- Akbarabad Location within Iran
- Coordinates: 35°34′09″N 58°33′42″E﻿ / ﻿35.56917°N 58.56167°E
- Country: Iran
- Province: Razavi Khorasan
- County: Kuhsorkh
- District: Central
- Rural District: Kuh Sefid

Population (2016)
- • Total: 218
- Time zone: UTC+3:30 (IRST)

= Akbarabad, Kuhsorkh =

Village in Razavi Khorasan province, Iran

Akbarabad (اکبرآباد) (Note: Also romanized as Akbarābād) is a village in Kuh Sefid Rural District of the Central District in Kuhsorkh County, Razavi Khorasan province, Iran.

==Demographics==
===Population===
At the time of the 2006 National Census, the village's population was 231 in 68 households, when it was in Barkuh Rural District of the former Kuhsorkh District in Kashmar County.
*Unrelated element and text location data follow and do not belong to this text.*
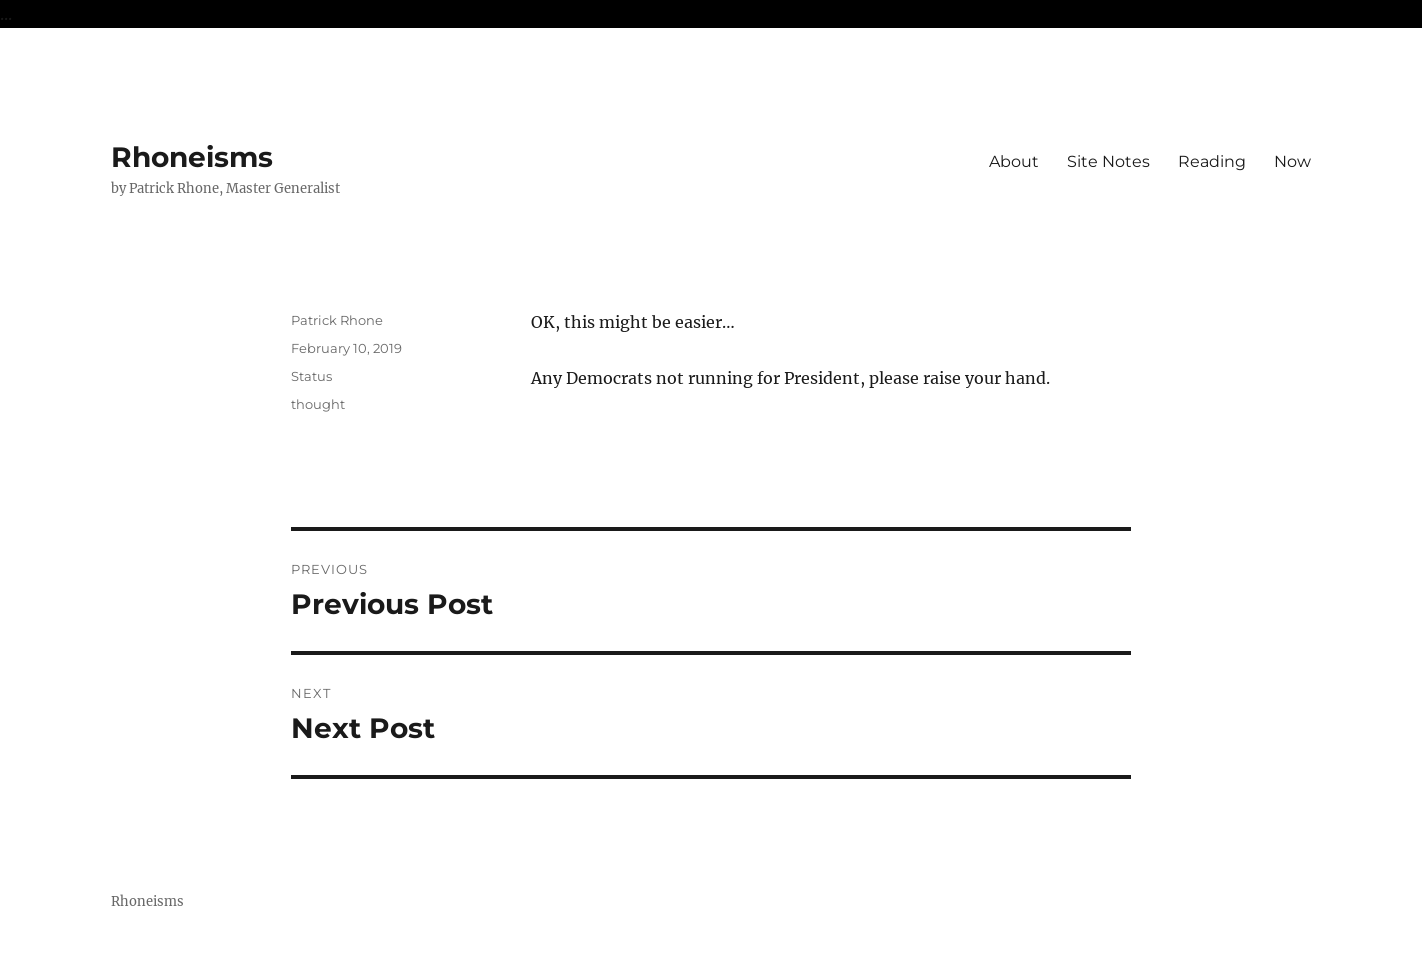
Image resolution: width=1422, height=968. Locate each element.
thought (318, 404)
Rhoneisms (192, 157)
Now (1292, 161)
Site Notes (1108, 161)
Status (311, 376)
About (1014, 161)
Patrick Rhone (337, 320)
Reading (1212, 161)
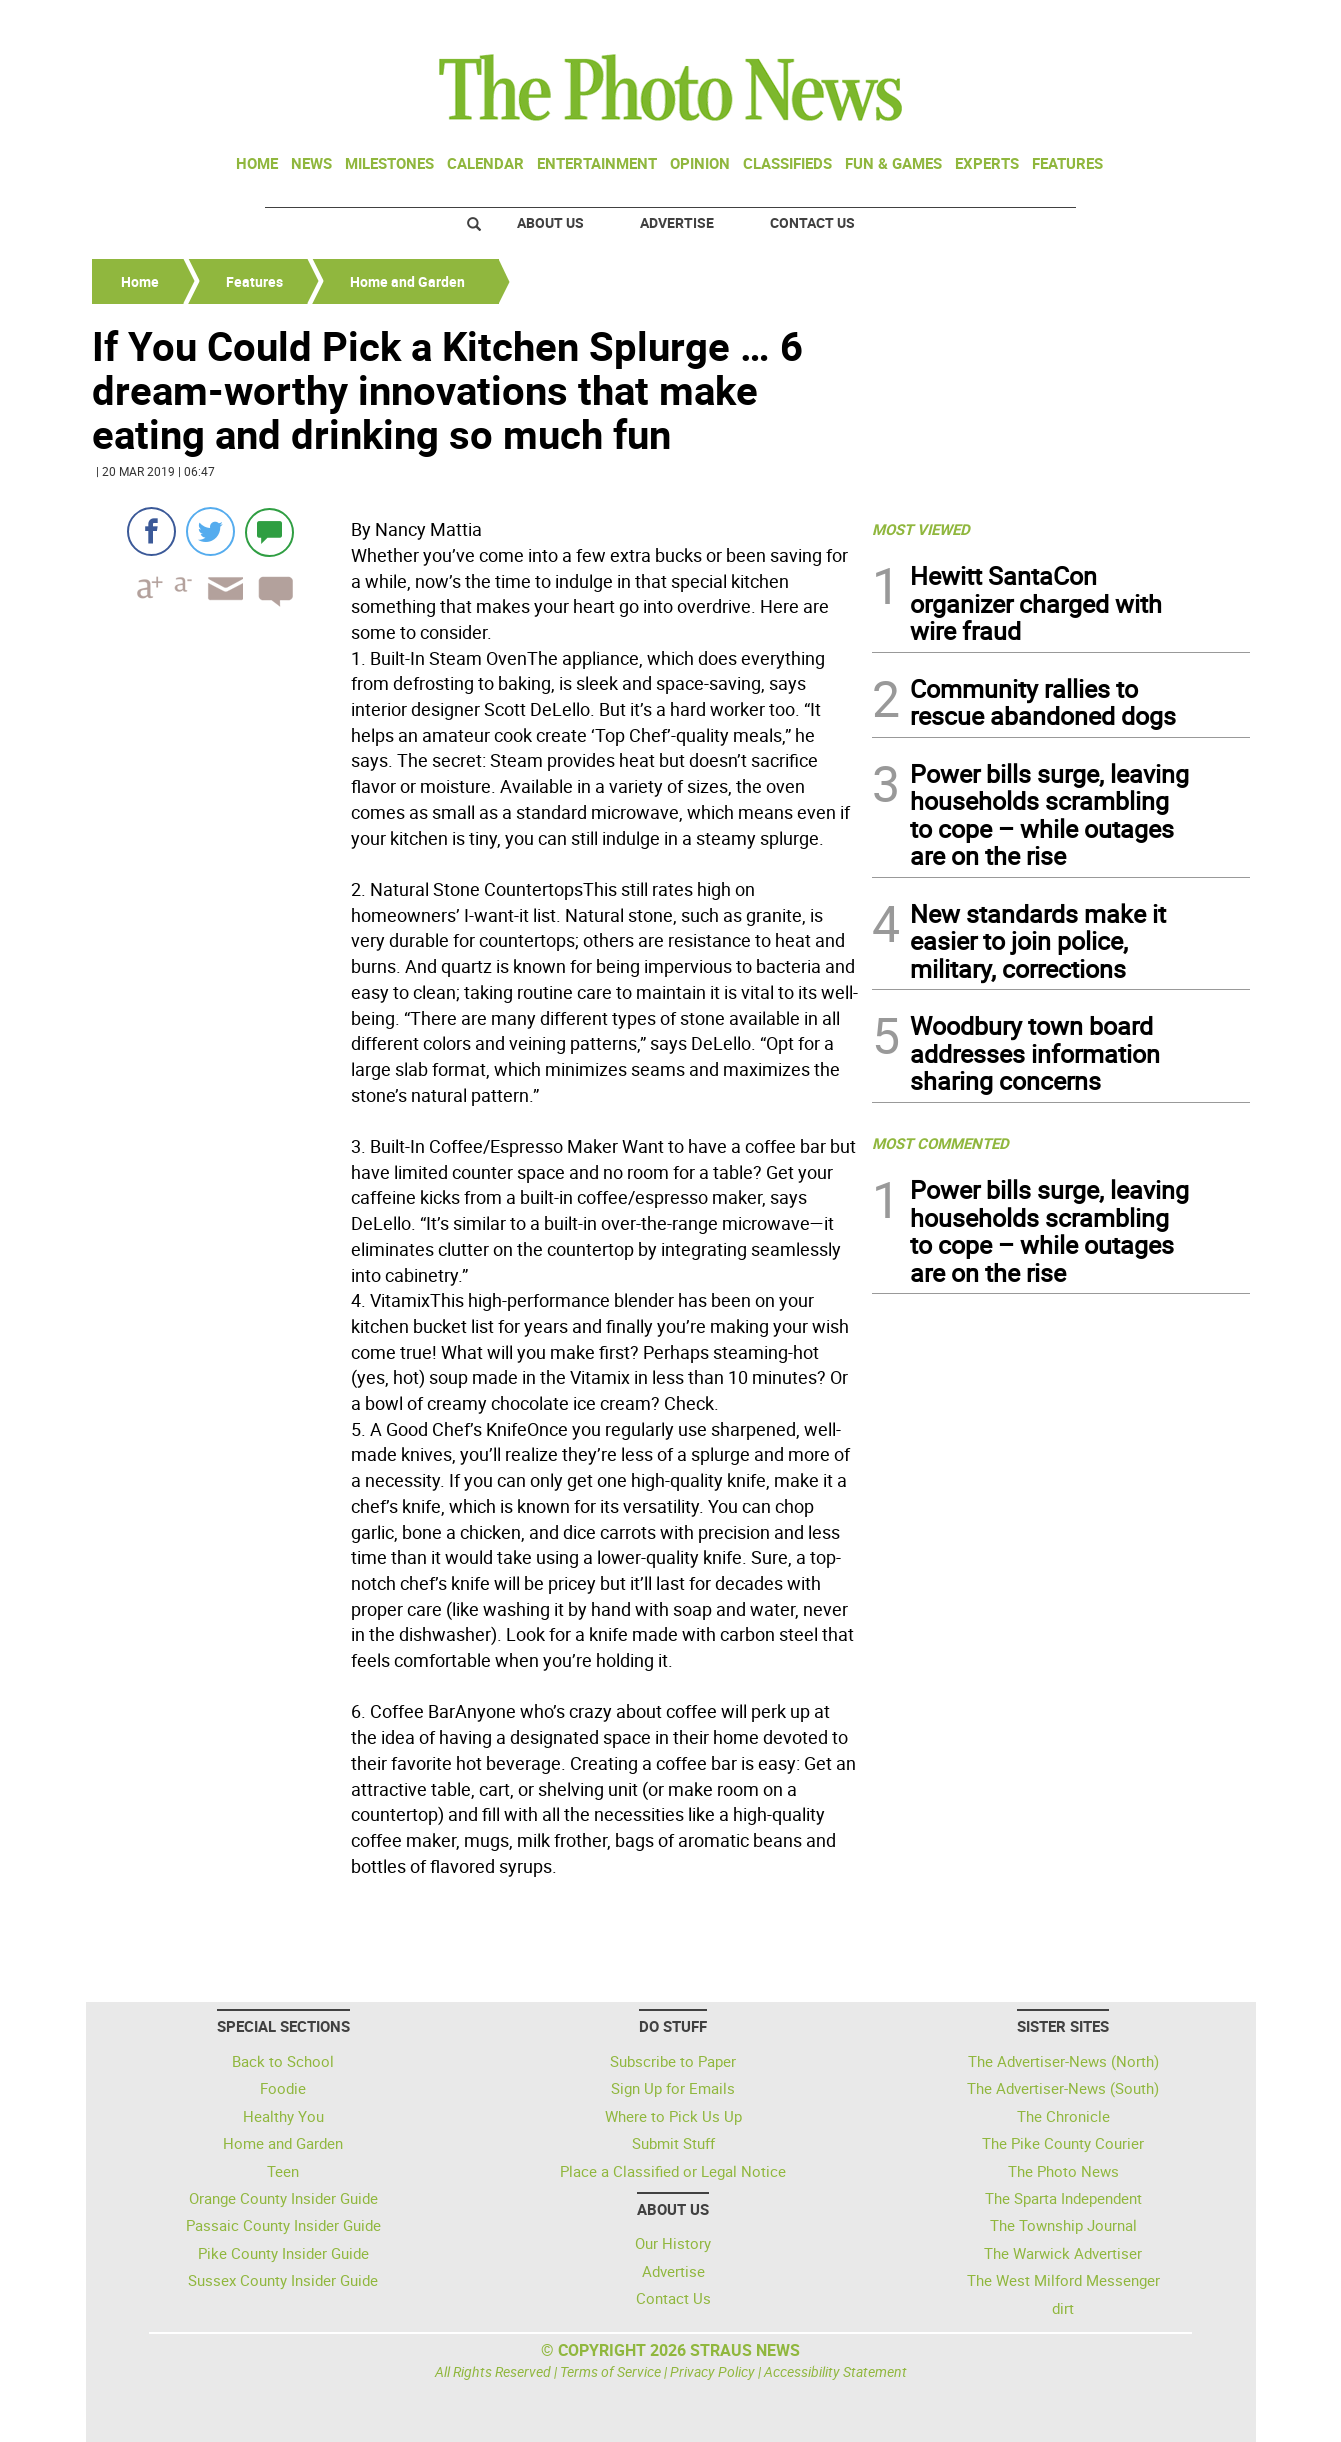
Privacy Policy (712, 2371)
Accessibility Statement (835, 2371)
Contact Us (812, 222)
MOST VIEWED (921, 529)
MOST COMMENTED (940, 1143)
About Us (550, 222)
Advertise (677, 222)
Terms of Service (610, 2371)
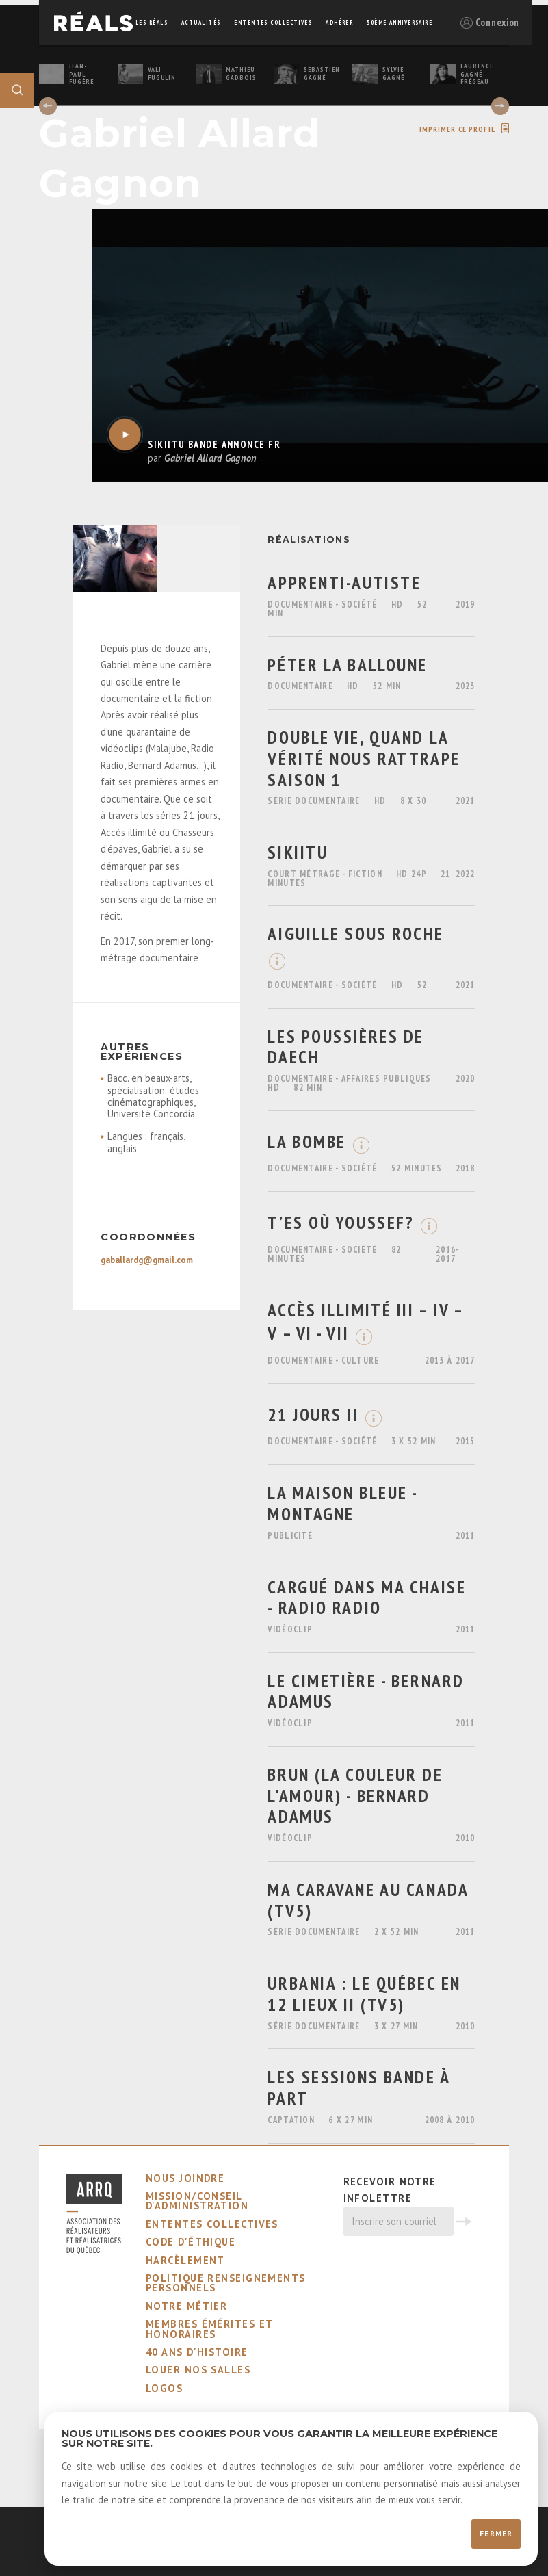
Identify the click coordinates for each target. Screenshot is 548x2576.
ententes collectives (273, 22)
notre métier (186, 2306)
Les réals (151, 22)
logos (164, 2388)
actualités (200, 22)
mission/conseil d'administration (197, 2200)
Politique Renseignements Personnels (226, 2283)
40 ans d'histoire (197, 2351)
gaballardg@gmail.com (147, 1260)
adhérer (339, 22)
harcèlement (185, 2260)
The following census in 2011 counted 233 people in 75 households. The 2016 census measured the population of the village as 218 people in 70 households.

In 2019, the district was separated from the county in the establishment of Kuhsorkh County, and the rural district was transferred to the new Central District. Akbarabad was transferred to Kuh Sefid Rural District created in the same district.